• 27051
    şahsen takımın durumu hakkında en çok içimi acıtan da "kötü sevicilik". daha iyi bir kavram aklıma gelmediği için, açıklamaya çalışayım:

    nereden nereye geldi bu takım...bizim hayalimiz hep avrupa oldu. fenerbahçeli galatasaray'ı yenelim yeter derken, biz şampiyonlar ligi'nde olalım, yeter diyorduk. kendimizi test etmek, üst seviyeye taşımak, oradaki rakipleri zorlamak heyecanını duyuyorduk. şampiyonlar ligi kura çekimleri en çok beklenendi bizim için. belki çok üst seviye takımlarla yarışmada zorlanacağımızı biliyorduk ama en azından uluslararası seviyede bir başaltı takım geleneği oluşturacağımıza da inanıyorduk.

    çok uzatıp, geriye de gitmeyeyim ki konu dağılmasın. o yüzden avrupa'da yakın zamanda karşılaştığımız * bize nispeten denk, hatta o dönem kendimizi üzerinde gördüğümüz brugge'den bir örnekle devam edeyim. liginde bu sezon da 20 puan farkla lider brugge. 2020-21 şampiyonlar ligi f grubunda, dortmund-lazio-zenit arasında 8 puan almış. belli bir istikrarla gitmiş yani. seneye yine şampiyonlar liginde olacak. gedikli dediğimiz, bir dönem bizim de paylaştığımız bir ünvan bu. bir de bize bakıyorum. artık avrupa'da esamemiz okunmuyor, heyecanımız uzakta kalmış, iyice lokale dönmüş buna rağmen ligi bir türlü domine edememişiz. brugge'ün istikrarı ve bizim geldiğimiz nokta aslında nasıl bir seviye kaybına uğradığımızı anlamak için basit bir örnek.

    gelelim şu anki seviyeye ve daha da korkutucu olan "kötü sevicilik" dediğim boyuta. son dönemde kendi ligimize gömüldükçe, esas yarışmamız gereken rakiplerden çok koptu bu takım. bence makas fatih hocanın bahsettiği anlamda değil, düşünsel anlamda açıldı-ki bu çok daha tehlikeli bir durum. hakemler, federasyon, zemin, ali koç, transferler, sergen yalçın...kendi dünyamıza tıkıldığımız, burada düşmanlar-dostlar yarattığımız, gündemi ve kendi lokalleşen bir kulübe doğru gidiyoruz. kafamızı gömmüş, kulağımızı dış dünyaya kapatmış gibiyiz. kaçınılmaz olarak bu vizyon kaybı, takımın futbol kalitesine de sirayet etti. şu an bu tehlikeli algının esiri olmak üzereyiz: "zaten ligde ne futbol oynanıyor", "fenerbahçe'de kötü", "kötü oynayan beşiktaş'ın sadece birkaç puan gerisindeyiz". böyle düşündükçe ve buna alıştıkça, biz en fazla kendimizi çıta olarak koyduğumuz bu kötülerin iyisi yaparız. bunun bedeli de gerçek futbol ortamından daha da uzaklaşmak ve küçülmek olur. sonra gerçek uluslararası futbol arenasına döndüğümüzde hezimet yine kaçınılmaz olur.

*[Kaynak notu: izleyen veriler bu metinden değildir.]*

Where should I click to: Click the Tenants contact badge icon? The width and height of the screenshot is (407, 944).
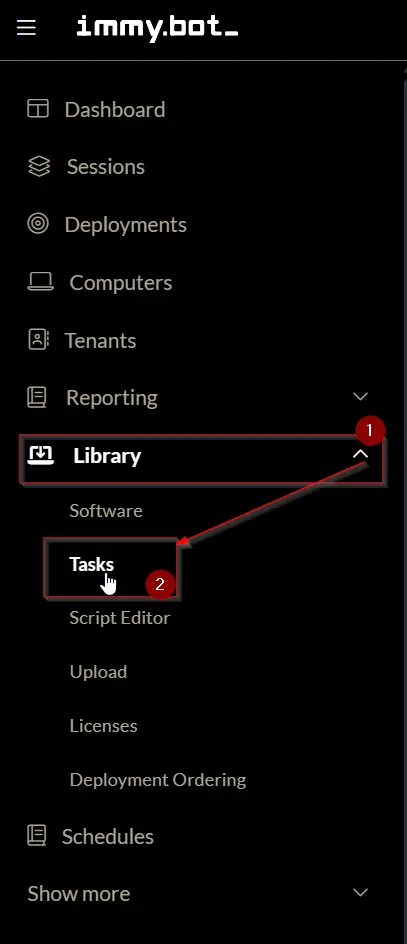tap(38, 340)
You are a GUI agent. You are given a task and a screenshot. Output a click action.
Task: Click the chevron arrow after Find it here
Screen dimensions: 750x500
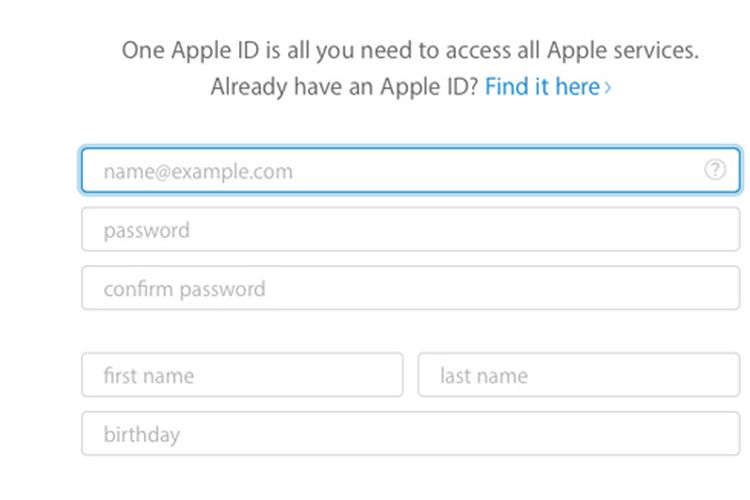(x=607, y=88)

    o nedenle bu takımın her şeyden önce acilen özüne, kendi vizyon ve misyonuna geri kavuşması lazım. artık kötüye değil yukarıya bakması lazım. şu an bile takımdan günlük silkelenmeler bekliyoruz. bir şey olsun, takım birden o beklediğimiz galatasaray olsun. hoca bağırsın, çağırsın. olsun işte bir şeyler. biz bile vizyonumuz ve beklentilerimizde ne kadar gerçeklikten kopmuşuz. böyle yazarken bile insan daha iyi anlıyor.